Butler swung back towards the trees.

The Sten jammed.

As his hand closed on the magazine he felt himself being dragged away from the wall and propelled onto the bridge. For an instant he was angry, and then fear started his legs moving.

The bridge was longer and narrower than it had been before, and the firing behind him was louder and closer. As he ran he heard a sudden swishing-hissing sound alongside him, and the gravel spurted madly on his left and away in a writhing snake ahead of him.

Audley grabbed him as he came to the end of the parapet and pulled him down onto the cover of the stonework, half knocking the breath out of him. The chateau and the blue sky and the gravel spun round as he rolled sideways.

A shadow blocked out the light.

“No!” shouted Audley. “For Christ’s sake, man—“

Butler found himself staring from ground level down the long funnel of the bridge parapets, back the way he had come.

Halfway down the funnel Hauptmann Grafenberg was trying to disentangle a body which was curled up against the stonework. As he tugged at one arm another long snake of spurting gravel raced up the drive and onto the bridge towards him.

The arm suddenly seemed too heavy for him. He knelt down slowly beside the American, as though the problem of lifting him was one which required special thought and he needed time to work it out. Then, just as slowly, he toppled over alongside him.

The firing was very loud now, echoing all around them.

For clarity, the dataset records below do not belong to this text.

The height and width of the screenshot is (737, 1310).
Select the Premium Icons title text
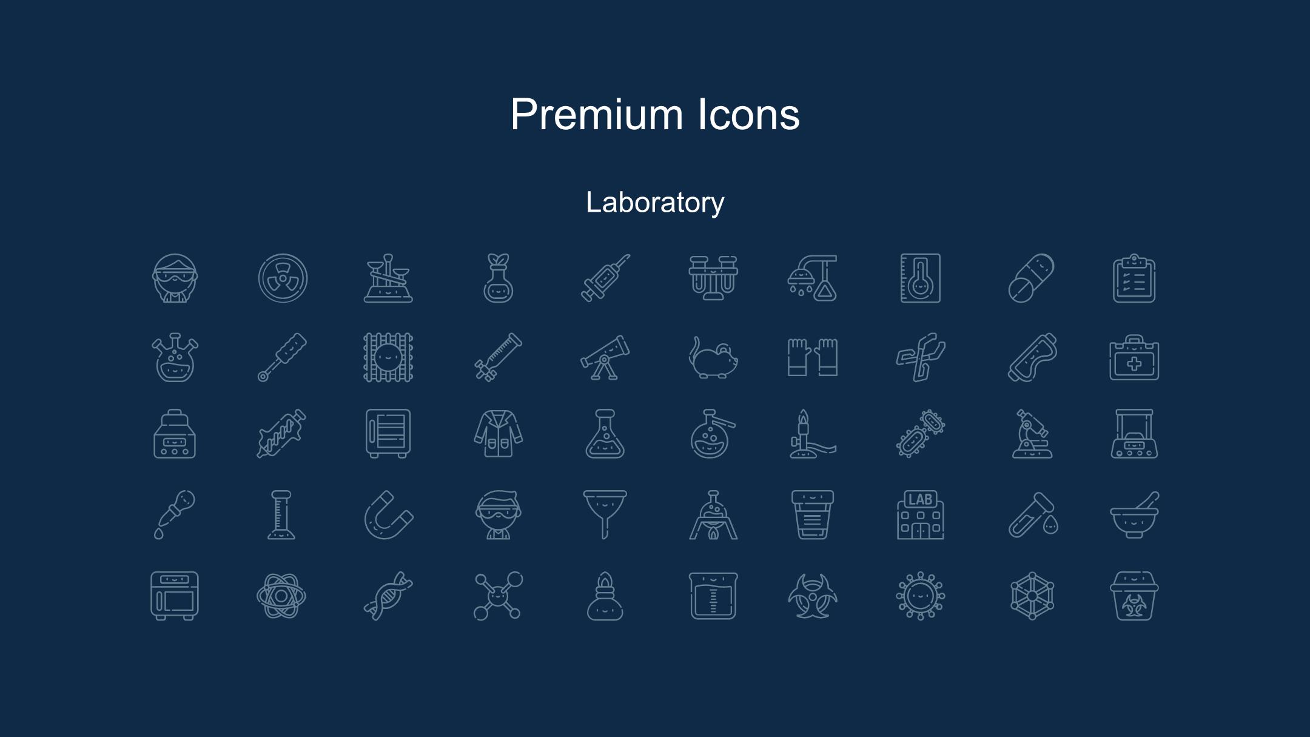(x=655, y=114)
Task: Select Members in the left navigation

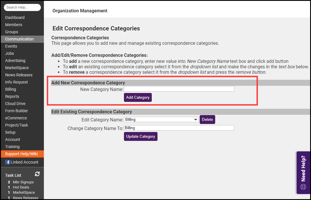Action: 13,25
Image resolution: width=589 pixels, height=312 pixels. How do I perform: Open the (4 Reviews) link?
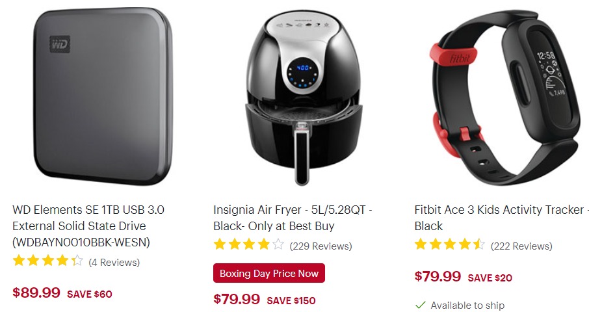[114, 262]

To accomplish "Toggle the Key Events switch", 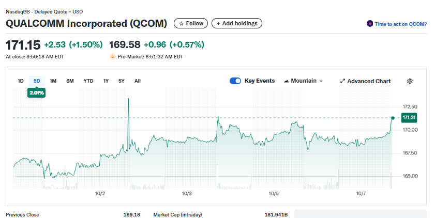I will point(235,81).
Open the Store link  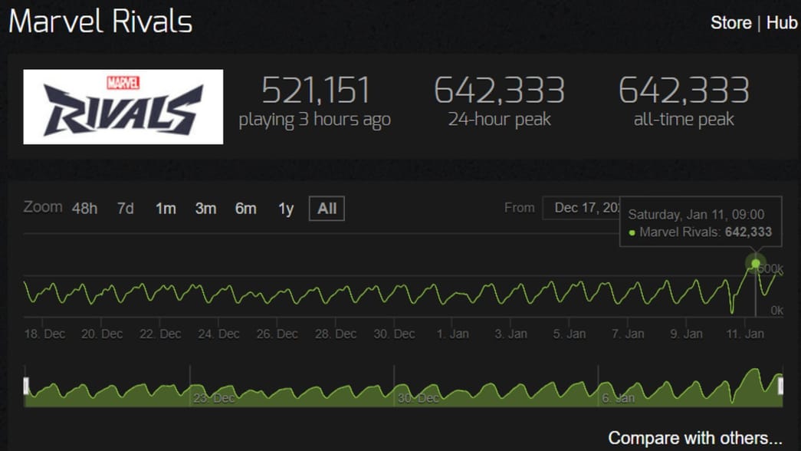730,23
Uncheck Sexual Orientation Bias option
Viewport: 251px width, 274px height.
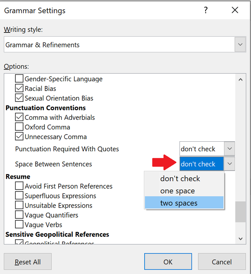tap(20, 98)
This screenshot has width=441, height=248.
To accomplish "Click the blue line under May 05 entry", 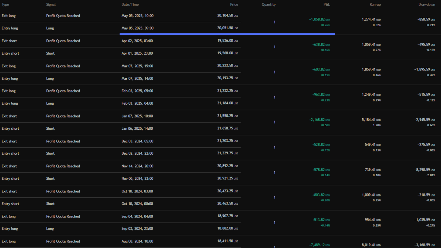I will 227,34.
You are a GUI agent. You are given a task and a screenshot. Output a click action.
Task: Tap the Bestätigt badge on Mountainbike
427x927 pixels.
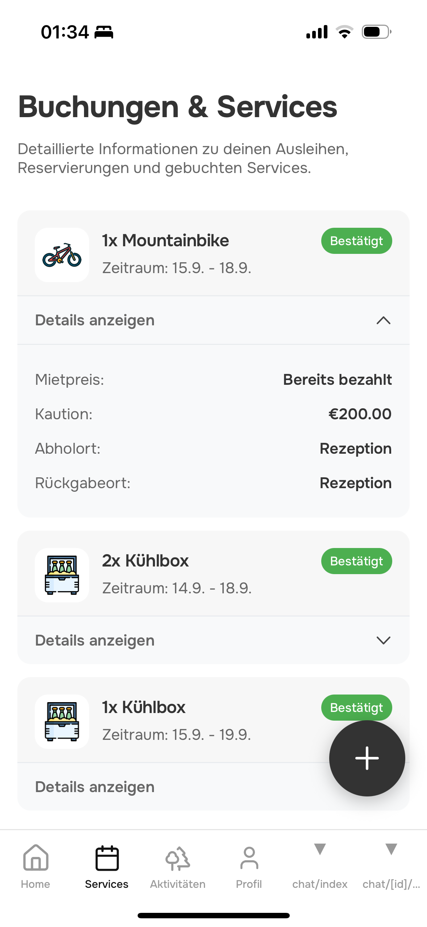pos(356,241)
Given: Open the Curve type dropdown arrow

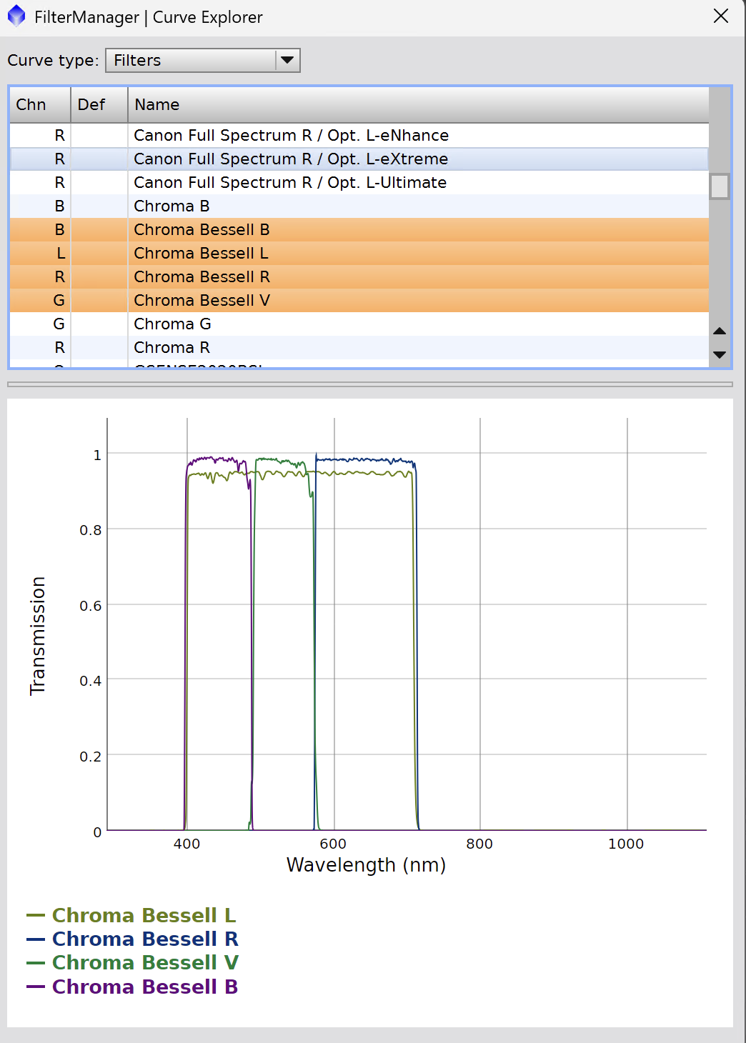Looking at the screenshot, I should click(x=287, y=60).
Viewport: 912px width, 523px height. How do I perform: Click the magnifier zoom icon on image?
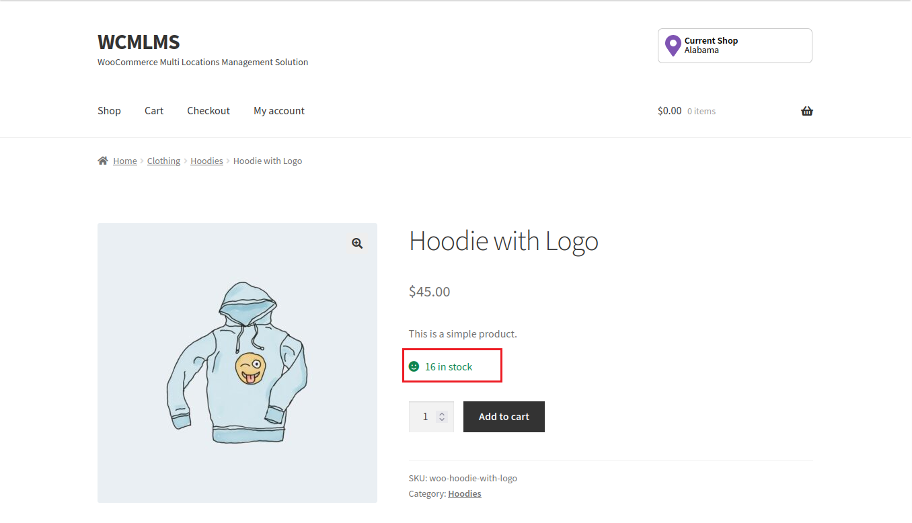point(357,243)
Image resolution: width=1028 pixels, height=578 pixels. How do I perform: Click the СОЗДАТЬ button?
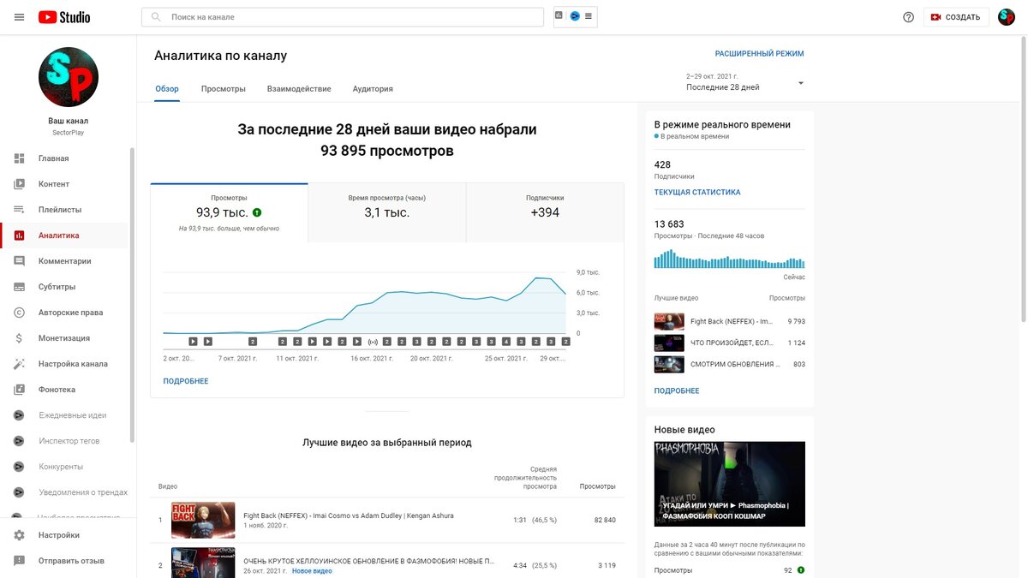click(x=956, y=15)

Butler started ro rise, but Audley’s hand pressed him down.

“It’s no good,” whispered Audley. “They’re done for.”

It was no good, thought Butler. They were done for.

“An’ we’ll be done for an’ all if we stay ‘ere any longer,” said a voice from behind them.

Butler looked over his shoulder in surprise to find Driver Hewett crouching a yard away, nodding at him with ancient wisdom.

No
winners and losers, only the survivors and the dead
. Driver Hewett had been born with that knowledge, he’d never needed to learn it.

Without looking back at the bridge Butler crawled away in Audley’s wake towards the safety of the woods.